ただし名義人として名前を連ねているのは通常、法定相続人ですので赤の他人が名前を連ねることはないはず。
親族であるから、当然にそれぞれ居所や連絡先を把握していると考えがちです。

ところが、必ずしもそうではない。
親族であっても疎遠になり、居所不明となっていることがあります。
上記でもじゅうぶんに厄介ですが、さらに問題を複雑にするのは「相続による負の連鎖」が発生しているケースです。
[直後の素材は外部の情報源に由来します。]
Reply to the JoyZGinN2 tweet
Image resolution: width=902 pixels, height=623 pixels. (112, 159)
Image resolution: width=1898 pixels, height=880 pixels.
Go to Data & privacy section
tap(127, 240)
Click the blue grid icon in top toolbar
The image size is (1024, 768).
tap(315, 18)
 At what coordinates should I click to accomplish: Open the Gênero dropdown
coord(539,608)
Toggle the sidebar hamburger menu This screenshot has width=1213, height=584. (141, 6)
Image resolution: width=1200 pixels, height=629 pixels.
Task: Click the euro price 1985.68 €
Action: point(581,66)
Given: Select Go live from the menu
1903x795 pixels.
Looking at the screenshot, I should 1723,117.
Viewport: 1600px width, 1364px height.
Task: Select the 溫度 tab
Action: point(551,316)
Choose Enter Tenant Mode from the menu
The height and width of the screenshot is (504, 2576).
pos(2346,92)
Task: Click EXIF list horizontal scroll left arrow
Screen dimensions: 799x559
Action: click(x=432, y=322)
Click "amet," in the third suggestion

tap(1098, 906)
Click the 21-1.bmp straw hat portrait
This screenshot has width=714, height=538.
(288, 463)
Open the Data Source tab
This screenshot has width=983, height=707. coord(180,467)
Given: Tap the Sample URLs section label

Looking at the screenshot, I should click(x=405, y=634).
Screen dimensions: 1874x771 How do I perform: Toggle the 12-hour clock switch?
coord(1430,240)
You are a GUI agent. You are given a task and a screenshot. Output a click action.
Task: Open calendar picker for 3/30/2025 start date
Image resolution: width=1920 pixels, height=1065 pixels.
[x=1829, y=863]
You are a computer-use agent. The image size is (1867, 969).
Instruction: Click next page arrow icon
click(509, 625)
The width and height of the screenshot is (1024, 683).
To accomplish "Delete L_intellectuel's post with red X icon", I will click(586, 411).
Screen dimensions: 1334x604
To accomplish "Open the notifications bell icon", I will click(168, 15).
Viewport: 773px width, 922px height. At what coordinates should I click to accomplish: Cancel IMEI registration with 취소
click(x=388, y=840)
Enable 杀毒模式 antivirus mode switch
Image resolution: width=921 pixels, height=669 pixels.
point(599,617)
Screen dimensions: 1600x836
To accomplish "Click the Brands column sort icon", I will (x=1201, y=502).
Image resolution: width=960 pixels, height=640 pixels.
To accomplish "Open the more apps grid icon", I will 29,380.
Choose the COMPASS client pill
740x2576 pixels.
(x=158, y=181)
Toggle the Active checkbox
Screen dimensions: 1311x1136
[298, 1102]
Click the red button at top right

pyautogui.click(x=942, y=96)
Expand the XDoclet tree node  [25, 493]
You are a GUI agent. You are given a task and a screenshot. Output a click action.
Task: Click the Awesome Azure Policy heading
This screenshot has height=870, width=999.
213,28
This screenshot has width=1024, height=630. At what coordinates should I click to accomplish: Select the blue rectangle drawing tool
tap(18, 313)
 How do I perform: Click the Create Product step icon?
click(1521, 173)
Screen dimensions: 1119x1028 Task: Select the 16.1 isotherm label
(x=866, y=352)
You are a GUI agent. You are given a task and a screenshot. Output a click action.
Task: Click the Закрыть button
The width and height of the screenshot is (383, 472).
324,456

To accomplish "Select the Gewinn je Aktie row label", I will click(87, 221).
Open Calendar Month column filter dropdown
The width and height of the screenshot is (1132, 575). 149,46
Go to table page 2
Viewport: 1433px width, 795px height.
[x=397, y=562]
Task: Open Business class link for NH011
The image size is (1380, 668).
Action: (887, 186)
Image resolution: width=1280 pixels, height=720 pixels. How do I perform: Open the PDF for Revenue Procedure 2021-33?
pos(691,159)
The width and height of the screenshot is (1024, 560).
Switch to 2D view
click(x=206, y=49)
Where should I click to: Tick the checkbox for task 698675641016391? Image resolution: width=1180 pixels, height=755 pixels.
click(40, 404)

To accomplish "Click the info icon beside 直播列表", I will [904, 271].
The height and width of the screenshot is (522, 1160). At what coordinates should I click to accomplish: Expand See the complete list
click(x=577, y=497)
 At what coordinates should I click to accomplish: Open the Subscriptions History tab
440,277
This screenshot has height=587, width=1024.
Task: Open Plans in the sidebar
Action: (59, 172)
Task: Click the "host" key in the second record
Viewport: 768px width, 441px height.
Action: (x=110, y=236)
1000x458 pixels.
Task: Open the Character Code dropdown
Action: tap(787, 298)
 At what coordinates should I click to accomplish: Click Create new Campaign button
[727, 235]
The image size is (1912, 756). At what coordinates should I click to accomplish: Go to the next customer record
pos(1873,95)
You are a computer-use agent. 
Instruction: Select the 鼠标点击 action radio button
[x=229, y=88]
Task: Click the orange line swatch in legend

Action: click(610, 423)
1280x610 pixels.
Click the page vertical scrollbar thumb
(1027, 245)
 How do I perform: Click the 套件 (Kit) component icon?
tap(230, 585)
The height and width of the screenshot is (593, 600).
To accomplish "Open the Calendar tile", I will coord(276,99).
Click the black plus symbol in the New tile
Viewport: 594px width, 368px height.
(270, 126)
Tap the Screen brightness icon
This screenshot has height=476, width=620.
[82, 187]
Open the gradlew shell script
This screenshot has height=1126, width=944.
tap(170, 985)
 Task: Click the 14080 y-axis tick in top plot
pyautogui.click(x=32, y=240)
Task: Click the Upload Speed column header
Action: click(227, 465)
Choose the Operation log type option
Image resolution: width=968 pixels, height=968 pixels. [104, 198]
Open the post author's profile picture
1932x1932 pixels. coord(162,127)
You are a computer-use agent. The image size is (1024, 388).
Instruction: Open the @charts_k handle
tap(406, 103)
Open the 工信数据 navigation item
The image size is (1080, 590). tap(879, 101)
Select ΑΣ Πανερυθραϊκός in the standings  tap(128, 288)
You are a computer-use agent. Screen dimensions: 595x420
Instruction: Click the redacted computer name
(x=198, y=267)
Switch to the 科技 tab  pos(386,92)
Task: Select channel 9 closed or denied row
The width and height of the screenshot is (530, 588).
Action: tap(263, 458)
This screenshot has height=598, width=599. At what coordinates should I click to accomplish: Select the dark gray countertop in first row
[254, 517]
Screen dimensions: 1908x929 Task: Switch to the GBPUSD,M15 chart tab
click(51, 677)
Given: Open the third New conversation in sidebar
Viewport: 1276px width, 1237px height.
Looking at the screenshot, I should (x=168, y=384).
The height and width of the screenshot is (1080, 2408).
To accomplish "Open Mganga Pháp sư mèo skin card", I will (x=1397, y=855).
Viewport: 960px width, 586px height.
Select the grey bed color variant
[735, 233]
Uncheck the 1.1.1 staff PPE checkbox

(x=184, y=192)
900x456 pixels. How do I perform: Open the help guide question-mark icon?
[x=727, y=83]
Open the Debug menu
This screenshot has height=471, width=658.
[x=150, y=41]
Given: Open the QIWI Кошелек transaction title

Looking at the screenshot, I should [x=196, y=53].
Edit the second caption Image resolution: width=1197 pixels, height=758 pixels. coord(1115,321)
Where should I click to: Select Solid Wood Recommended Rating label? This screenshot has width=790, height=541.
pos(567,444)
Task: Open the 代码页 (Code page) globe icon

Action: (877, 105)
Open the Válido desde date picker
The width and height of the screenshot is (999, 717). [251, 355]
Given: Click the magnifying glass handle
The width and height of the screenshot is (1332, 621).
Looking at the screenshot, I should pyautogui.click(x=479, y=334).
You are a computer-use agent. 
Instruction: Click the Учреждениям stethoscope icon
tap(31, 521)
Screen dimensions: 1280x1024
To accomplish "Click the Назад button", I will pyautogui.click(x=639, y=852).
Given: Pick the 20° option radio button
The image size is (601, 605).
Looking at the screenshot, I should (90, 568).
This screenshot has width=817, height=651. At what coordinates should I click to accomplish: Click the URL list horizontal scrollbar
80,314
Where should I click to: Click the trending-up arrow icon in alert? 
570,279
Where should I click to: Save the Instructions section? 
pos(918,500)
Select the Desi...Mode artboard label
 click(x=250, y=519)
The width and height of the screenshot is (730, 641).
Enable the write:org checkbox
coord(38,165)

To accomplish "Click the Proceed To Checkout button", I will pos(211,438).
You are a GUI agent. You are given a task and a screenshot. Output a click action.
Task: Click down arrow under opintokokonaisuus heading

負の連鎖とは、相続により法定相続した人が死亡し、さらに相続が発生して連綿と続いているケースで、どのように権利が移動しているのか当人同士も把握できていない状態を意味しています。
こうなると不動産は完全な「塩漬け」状態となり、売買や賃貸借など不動産の有効活用などできません。
解消しがたい「空き家・放置土地」の原因です。

所有者の一人から、このような放置土地に関して処分をしたいと相談を受けても、権利移動の状態を把握するだけでも難航します。
2024年から施行される相続登記義務化により、居所不明者の調査もいずれはラクになるかと思いますが、定着するまでには施行後、数年間は必要でしょう。
そのような状態でも他の相続人が不利益にならないよう、登記義務化も含めて新しい制度が検討されています。
具体的には以下のような制度の新設です。

1. 相続登記・住所変更登記の義務化
2. 相続人申告登記の新設
3. 職権的な住所変更登記
4. 一定要件で相続取得地を国庫に帰属させる制度
5. 不明共有者が存在する場合、金銭供託により共有関係を解消する方策
6. 所有者不明土地・建物の財産管理制度の強化
7. 長期間経過後に法定相続分で遺産分割をおこなう制度
8. 相隣関係制度の整備
9. 登記手続き費用の負担軽減

制度改正は従来の土地基本法(平成元年法律第84号)に第21条3項を準用させ、令和3年5月28日に変更が閣議決定されたことによります。
この土地基本方針の変更により「所有者不明土地対策の推進に関する基本方針」が令和3年6月7日、関係閣僚会議で可決され実現に向けて動き出しました。
制度改正による措置は、政府が計画する工程表により2023年(令和5年)までに終了するとしています。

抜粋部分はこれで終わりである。